*Complete the following*.
a - List the members of the CBS News Polling Unit credited with the analysis in the article on the Bush tax cuts poll, which appears below the task.
b - In the article on the Bush tax cuts poll below, what share of Americans say the tax cuts should not be allowed to expire?
c - Continue the article on the Bush tax cuts poll, found below, from its final sentence.

*Text to read*.
Poll: Most Think Some Bush Tax Cuts Should Expire
CBS News Poll analysis by the CBS News Polling Unit: Sarah Dutton, Jennifer De Pinto, Fred Backus and Anthony Salvanto.
The tax cuts enacted under President George W. Bush are set to expire at the end of the year, and Democrats and Republicans will spar this fall over whether to extend them for all Americans, or to allow the tax cuts to expire for the richest Americans.
A new CBS News poll finds that a majority of Americans, 56 percent, say the tax cuts should expire for households earning over $250,000 per year, as Democrats have proposed. Thirty-six percent of Americans say they should not be allowed to expire.
As CBS News Capitol Hill Producer Jill Jackson reported on Hotsheet last week, Democrats want to permanently extend tax cuts for taxpayers falling in the 10, 25 and 28 percent tax brackets. Taxpayers falling in the 33 percent bracket move up to 35 if they make over $250,000 as a family. The 35 percent bracket then goes up to 39 percent.

*Data lines*.
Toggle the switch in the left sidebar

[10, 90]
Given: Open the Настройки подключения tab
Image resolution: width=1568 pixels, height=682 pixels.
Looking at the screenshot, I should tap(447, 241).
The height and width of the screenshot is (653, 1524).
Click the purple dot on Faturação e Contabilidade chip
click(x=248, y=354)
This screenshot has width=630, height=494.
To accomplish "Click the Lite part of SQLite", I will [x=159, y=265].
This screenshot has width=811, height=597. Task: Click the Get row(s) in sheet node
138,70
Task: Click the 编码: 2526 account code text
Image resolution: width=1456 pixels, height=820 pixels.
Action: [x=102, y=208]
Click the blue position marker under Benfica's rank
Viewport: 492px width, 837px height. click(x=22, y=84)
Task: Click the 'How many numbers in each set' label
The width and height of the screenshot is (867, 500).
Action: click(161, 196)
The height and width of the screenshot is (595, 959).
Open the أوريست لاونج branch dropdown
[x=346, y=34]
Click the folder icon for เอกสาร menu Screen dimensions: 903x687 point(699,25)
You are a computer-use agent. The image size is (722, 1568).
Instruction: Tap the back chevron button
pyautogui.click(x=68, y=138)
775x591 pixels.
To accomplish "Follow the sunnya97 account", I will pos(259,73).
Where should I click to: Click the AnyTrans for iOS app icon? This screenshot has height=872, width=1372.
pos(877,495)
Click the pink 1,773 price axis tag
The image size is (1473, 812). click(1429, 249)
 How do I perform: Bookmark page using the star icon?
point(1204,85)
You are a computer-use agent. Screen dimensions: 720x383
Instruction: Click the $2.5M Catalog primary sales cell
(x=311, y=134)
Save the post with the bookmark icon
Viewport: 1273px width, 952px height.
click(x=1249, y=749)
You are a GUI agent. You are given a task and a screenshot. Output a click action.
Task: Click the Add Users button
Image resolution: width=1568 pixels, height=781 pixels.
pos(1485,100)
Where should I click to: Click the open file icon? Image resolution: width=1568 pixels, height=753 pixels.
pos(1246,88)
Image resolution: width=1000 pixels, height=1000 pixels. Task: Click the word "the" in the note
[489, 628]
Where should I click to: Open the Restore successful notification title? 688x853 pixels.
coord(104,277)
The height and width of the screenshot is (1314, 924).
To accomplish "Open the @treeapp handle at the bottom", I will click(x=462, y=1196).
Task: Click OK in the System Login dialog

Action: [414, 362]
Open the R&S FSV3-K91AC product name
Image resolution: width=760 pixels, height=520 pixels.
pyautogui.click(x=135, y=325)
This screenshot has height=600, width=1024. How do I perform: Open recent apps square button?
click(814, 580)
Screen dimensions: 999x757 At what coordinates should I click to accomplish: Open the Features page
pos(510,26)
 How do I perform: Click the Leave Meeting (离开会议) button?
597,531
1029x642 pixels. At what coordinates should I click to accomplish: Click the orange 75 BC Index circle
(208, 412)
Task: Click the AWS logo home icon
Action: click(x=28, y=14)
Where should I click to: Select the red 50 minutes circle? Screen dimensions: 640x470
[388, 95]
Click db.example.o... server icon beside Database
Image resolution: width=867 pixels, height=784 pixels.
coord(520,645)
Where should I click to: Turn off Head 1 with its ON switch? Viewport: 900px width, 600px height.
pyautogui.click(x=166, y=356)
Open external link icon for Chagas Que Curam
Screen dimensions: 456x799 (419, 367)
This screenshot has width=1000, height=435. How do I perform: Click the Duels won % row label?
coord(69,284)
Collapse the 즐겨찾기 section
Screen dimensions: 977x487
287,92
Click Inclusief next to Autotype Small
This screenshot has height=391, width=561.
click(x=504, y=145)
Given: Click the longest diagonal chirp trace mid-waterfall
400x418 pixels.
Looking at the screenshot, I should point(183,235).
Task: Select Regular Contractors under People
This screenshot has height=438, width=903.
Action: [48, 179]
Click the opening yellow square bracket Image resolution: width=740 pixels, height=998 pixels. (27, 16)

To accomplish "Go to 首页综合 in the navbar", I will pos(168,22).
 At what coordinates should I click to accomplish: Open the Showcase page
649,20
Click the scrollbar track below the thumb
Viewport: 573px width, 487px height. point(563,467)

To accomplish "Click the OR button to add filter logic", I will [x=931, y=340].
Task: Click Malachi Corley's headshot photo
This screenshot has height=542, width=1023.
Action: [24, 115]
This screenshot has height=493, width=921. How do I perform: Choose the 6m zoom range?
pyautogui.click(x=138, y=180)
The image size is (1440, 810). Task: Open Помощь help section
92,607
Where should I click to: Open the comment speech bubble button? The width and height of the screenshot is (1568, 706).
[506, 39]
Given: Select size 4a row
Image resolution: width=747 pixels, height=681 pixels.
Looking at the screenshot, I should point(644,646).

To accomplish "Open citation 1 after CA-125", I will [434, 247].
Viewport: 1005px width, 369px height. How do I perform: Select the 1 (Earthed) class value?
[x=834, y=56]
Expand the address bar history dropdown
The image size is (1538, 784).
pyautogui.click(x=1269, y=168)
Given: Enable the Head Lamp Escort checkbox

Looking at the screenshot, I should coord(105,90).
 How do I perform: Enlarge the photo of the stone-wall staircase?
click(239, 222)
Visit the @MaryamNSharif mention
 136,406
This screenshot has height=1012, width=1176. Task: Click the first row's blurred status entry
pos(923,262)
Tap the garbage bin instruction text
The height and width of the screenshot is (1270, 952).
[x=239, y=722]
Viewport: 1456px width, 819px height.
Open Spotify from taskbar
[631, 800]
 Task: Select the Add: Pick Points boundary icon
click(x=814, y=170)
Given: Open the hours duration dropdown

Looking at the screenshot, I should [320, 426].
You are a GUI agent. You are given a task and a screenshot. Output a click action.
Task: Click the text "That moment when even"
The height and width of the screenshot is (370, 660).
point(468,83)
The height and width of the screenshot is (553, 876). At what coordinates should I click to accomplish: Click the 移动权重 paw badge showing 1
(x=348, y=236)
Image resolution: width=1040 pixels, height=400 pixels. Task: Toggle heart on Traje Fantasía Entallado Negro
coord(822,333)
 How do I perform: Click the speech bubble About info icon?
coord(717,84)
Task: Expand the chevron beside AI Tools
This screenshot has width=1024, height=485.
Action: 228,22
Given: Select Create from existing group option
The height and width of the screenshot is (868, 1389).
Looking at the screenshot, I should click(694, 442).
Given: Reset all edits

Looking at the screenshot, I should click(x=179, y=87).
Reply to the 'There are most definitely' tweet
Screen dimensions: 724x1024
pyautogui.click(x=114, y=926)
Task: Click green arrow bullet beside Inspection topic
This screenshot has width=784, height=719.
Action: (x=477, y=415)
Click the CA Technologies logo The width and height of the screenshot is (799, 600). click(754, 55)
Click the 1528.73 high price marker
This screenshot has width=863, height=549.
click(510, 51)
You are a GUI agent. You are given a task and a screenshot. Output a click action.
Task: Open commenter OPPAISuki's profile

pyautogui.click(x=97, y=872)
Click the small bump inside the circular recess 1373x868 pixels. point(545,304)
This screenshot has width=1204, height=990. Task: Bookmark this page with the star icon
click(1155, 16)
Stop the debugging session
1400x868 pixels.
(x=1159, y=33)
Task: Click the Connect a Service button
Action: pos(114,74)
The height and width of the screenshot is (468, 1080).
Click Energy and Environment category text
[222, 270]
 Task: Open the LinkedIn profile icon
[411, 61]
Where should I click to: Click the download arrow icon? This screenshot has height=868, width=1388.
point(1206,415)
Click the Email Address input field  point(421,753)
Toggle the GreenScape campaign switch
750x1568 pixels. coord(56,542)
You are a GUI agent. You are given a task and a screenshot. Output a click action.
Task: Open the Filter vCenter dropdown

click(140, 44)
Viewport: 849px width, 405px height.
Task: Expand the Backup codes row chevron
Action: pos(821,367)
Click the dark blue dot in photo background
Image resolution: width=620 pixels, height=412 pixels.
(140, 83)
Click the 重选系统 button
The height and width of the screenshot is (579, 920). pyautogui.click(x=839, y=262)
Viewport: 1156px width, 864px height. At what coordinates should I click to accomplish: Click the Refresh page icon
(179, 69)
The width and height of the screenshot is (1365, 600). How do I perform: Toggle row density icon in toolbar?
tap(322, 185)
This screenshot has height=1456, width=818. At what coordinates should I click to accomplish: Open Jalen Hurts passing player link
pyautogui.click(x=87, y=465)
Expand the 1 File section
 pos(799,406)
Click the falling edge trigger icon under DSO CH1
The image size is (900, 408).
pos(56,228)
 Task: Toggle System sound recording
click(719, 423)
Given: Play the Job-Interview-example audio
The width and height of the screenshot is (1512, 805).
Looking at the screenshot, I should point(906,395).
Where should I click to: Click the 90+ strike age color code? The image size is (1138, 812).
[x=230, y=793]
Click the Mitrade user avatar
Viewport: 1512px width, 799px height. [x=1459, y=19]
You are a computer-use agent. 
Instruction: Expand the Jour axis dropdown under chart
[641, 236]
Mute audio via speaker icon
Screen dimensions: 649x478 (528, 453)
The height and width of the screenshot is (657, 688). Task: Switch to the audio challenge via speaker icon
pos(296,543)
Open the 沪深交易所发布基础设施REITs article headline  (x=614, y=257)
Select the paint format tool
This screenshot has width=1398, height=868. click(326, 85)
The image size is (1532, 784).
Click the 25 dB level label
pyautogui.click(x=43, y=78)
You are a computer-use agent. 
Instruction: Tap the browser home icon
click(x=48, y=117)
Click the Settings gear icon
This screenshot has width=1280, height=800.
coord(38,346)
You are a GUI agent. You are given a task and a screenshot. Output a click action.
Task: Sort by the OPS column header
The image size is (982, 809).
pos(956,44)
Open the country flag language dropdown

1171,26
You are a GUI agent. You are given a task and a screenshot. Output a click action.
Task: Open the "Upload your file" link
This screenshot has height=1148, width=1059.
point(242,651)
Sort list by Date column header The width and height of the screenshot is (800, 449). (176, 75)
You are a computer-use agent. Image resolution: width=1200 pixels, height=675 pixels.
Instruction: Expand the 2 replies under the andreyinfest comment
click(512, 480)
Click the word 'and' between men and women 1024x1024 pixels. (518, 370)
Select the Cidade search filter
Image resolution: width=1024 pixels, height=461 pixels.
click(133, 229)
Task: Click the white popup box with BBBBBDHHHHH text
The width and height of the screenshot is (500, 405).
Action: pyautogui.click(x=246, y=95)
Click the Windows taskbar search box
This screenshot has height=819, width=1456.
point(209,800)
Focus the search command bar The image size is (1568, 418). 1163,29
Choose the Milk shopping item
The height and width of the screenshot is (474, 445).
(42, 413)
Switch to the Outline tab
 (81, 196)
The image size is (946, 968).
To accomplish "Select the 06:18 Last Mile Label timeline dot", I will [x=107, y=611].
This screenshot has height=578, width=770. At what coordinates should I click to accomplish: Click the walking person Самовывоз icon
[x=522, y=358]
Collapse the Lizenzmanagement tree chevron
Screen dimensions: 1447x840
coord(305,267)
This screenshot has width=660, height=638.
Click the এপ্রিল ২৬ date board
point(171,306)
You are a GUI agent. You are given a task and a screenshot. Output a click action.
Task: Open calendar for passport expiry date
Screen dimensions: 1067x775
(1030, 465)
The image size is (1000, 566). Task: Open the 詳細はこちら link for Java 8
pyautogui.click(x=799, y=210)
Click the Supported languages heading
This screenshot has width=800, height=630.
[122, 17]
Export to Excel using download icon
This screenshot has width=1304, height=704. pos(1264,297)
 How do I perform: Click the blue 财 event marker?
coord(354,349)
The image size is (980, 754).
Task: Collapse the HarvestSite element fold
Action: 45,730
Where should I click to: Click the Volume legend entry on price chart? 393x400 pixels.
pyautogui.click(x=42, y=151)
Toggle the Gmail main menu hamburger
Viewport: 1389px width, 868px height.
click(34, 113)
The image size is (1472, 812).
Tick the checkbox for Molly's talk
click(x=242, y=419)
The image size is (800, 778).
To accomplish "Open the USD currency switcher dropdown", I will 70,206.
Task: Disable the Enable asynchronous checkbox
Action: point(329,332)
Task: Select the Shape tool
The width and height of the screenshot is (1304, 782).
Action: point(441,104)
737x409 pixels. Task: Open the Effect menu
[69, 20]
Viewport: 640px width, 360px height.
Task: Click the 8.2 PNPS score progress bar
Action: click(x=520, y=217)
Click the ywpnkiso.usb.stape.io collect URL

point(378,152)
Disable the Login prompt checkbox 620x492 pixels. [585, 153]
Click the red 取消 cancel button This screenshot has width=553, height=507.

*Results in order*.
a - Sarah Dutton, Jennifer De Pinto, Fred Backus, Anthony Salvanto

b - Thirty-six percent.

c -
Republicans are calling that the largest tax increase in U.S. history and are calling for an extension of all the tax cuts. Democrats counter that extending tax cuts for the wealthy is fiscally irresponsible. (Read more about the debate and proposals here.)
The CBS News poll, conducted Aug. 20 - 24, shows that Democrats favor letting those tax cuts expire, while Republicans are split on the issue. Forty-eight percent of Republicans say the tax cuts should expire, while 46 percent think they should be made permanent.
And despite the Obama administration's plan to allow tax cuts to expire for those earning $250,000 or more, 27 percent of Americans see the administration's policies as favoring the rich. Eighteen percent say they favor the middle class, and 17 percent say they favor the poor.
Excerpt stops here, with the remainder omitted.